Working data ::

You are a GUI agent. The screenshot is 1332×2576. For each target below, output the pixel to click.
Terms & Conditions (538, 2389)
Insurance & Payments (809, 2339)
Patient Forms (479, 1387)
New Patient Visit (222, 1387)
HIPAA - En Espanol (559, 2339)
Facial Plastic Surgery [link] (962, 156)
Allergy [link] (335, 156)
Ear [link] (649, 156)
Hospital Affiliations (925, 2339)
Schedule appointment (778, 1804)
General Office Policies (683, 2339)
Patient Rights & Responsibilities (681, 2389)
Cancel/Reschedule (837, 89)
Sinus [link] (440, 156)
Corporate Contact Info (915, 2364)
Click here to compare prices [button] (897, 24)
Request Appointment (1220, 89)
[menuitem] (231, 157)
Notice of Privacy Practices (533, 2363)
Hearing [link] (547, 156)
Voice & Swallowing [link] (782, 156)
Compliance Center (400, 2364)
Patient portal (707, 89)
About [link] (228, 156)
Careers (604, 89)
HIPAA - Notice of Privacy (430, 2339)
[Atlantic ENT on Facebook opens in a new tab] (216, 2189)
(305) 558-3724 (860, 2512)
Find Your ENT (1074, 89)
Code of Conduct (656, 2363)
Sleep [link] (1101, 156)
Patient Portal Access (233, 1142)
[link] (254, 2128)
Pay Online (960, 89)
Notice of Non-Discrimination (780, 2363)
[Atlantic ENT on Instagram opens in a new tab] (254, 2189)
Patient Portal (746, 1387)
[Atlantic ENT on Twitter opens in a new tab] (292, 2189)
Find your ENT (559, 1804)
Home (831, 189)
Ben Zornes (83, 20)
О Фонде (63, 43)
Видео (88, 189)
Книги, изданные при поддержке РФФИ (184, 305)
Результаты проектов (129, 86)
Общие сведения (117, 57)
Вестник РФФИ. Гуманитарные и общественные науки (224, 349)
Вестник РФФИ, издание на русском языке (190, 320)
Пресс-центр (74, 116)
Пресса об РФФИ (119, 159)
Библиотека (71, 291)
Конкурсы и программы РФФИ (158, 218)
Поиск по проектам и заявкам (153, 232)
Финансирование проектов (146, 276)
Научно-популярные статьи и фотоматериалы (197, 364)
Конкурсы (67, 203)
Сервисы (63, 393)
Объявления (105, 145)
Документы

What is being asked ::
Please provide the number of lines in the listing above that contain the word "проектов", and nothing further.

Exercise response ::
2